Pip has some limitations, which make it not suitable for all purposes:

  1. It can only install Python packages, which is a problem when you have non-python dependencies.
  2. It does not make a distinction between stable, alpha and beta releases, which is possible on Conda and Github
  3. Uploading something to PyPI is an irreversible operation, no mistakes allowed.
  4. If you have import numpy or import Cython in setup.py, pip cannot install your package from scratch, e.g. in a new venv. There is an ugly workaround for numpy: https://stackoverflow.com/questions/19919905/how-to-bootstrap-numpy-installation-in-setup-py
  5. Wheels (pip's binary packages) for a broad class of Linux systems are difficult to make. The solution can be found here: https://github.com/pypa/manylinux

(2) Developers can easily install a development environment, making use of the conda environments. My first idea was to work with so-called environment.yml files, but these do not allow easy upgrading when the development version moves on to newer versions of dependencies. It would be better to add a script that takes the dependencies out of conda.recipe/meta.yaml and that installs/upgrades/downgrades these in the current Conda environment. On top of these, one may clone git repos for a few dependencies, in case one wants to develop against a development version of the dependency. Installing these into a conda environment (without root) is relatively easy.

tovrstra commented 7 years ago

These are the steps to implement all of the rapid deployment goodies in a Python project:

tovrstra commented 7 years ago

With the above changes to your project, making a new release takes the following steps:

  1. Update the release history. Build documentation locally and make sure it looks good.

  2. Commit the final changes to master and push to github (or make a PR).

  3. Wait for the CI tests to pass. Check if the README looks OK on Github, etc. If needed, fix things and repeat step 2.

  4. Make a git version tag: git tag <some_new_version> Follow the semantic versioning guidelines: http://semver.org. Always increase the version. Do not prefix the tag with a v: use 1.0.0 instead of v1.0.0. Add an a<counter> suffix to the version for alpha releases (features and API still changing). Add an b<counter> suffix to the version for beta releases (features and API stable, bug fixes only).

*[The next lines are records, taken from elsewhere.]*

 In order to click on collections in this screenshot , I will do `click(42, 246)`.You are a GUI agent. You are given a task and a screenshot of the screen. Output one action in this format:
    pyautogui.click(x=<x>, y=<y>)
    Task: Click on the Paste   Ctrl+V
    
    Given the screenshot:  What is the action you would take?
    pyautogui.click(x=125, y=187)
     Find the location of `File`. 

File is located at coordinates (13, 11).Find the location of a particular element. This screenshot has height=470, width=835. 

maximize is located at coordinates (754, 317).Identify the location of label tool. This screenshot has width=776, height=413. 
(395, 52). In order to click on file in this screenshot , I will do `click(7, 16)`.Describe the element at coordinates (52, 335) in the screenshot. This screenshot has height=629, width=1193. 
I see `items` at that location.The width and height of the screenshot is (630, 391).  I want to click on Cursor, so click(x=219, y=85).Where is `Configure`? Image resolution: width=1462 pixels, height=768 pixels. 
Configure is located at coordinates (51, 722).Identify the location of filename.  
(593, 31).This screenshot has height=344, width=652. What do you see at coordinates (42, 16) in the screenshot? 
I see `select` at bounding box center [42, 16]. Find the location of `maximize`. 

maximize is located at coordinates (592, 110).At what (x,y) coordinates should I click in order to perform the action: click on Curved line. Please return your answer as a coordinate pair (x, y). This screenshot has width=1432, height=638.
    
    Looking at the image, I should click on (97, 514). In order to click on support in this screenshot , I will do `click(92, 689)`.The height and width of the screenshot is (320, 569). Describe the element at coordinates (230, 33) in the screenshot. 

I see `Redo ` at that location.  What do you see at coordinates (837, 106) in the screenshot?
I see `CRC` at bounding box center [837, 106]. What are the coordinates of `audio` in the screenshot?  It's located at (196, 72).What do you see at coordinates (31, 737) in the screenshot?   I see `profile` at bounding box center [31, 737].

Some examples in chronological order:

    1.0.0a1 1.0.0a2 1.0.0a3 1.0.0b1 1.0.0b2 1.0.0 1.0.1a1 1.0.1 1.1.0 1.1.1 2.0.0a1 2.0.0a2

  5. Push the tag to github: git push origin master --tags and wait for all the magic to happen.

loriab commented 6 years ago

Hi @matt-chan, there was some talk at PyQC this year that we should shut down the PyQC channel on anaconda.org (https://anaconda.org/pyqc/repo). In particular, PySCF has its own channel, but the pyqc pyscf channel version was showing up in google instead (who googles anaconda.org?). How does that interact with your Horton distribution scheme? Paul Ayers suggested to consult you. No rush, just saw the reminder tab I've kept open.

matt-chan commented 6 years ago

Hi @loriab, yep, we've moved almost everything over to the "theochem" channel. We used to get libint and libxc from PyQC, but we simplified things for our users so they could do a 1-step install. I'm not sure if we should keep it or not, since technically we should have a common deps. Maybe push for inclusion of common dependencies to conda-forge?

And it turns out I'm guilty of googling for those anaconda packages =S, although I've never searched Psi4.